— Exercise objective —
Revise the lines starting with the line with "Image resolution: width=490, height=2576." and going on through the line with "Codici tributo (50, 1984)": give them again with "Locate" replaced by "Find" and everything else unchanged.

— Data in this exercise —

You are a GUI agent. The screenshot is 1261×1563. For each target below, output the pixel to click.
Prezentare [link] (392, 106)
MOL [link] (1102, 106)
* * *
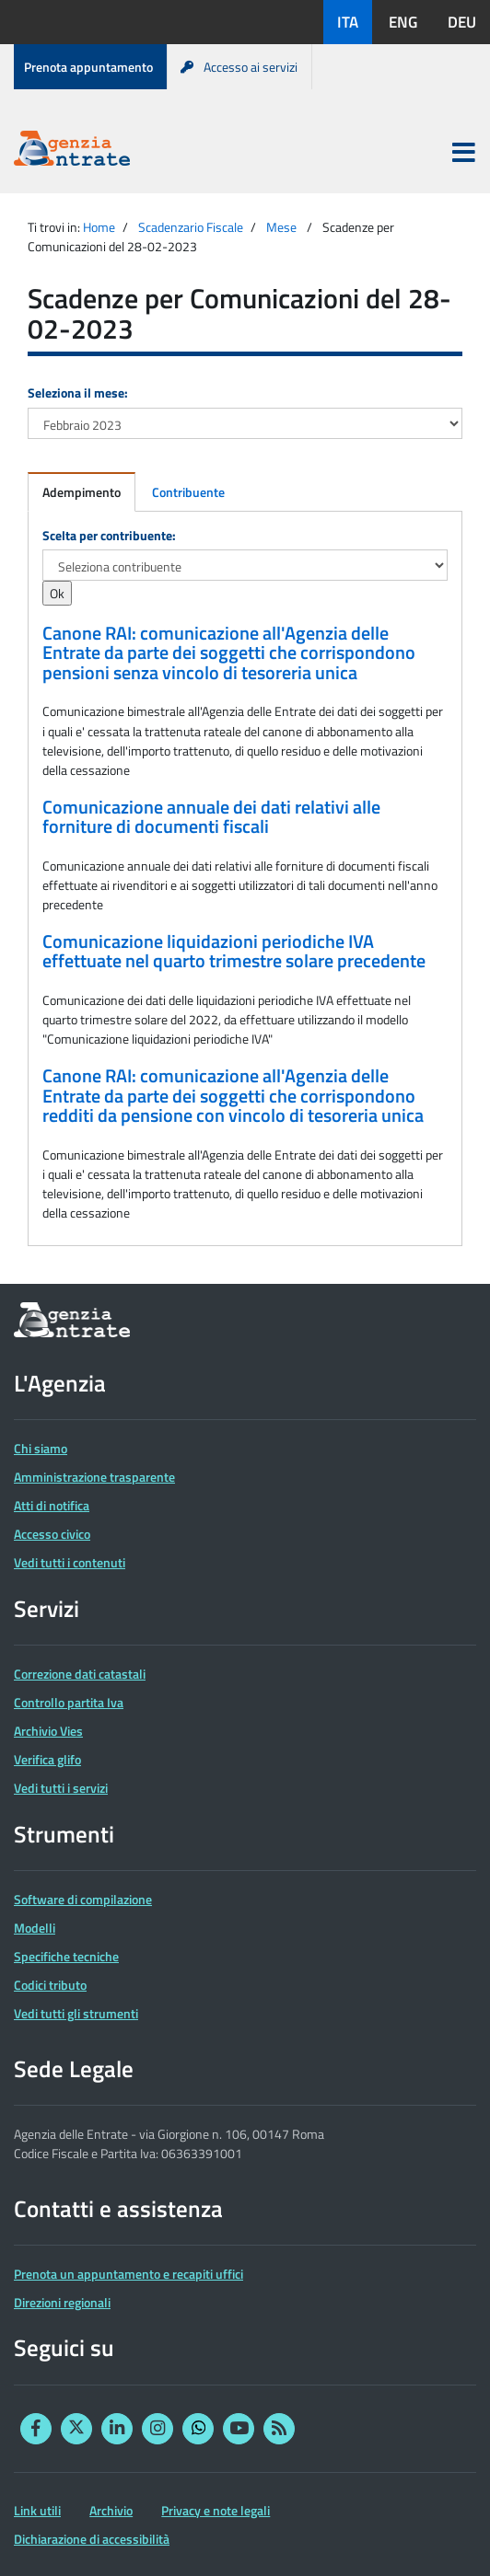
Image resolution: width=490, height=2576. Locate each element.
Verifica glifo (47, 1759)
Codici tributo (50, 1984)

— Response to the exercise —
Image resolution: width=490, height=2576. Find each element.
Verifica glifo (47, 1759)
Codici tributo (50, 1984)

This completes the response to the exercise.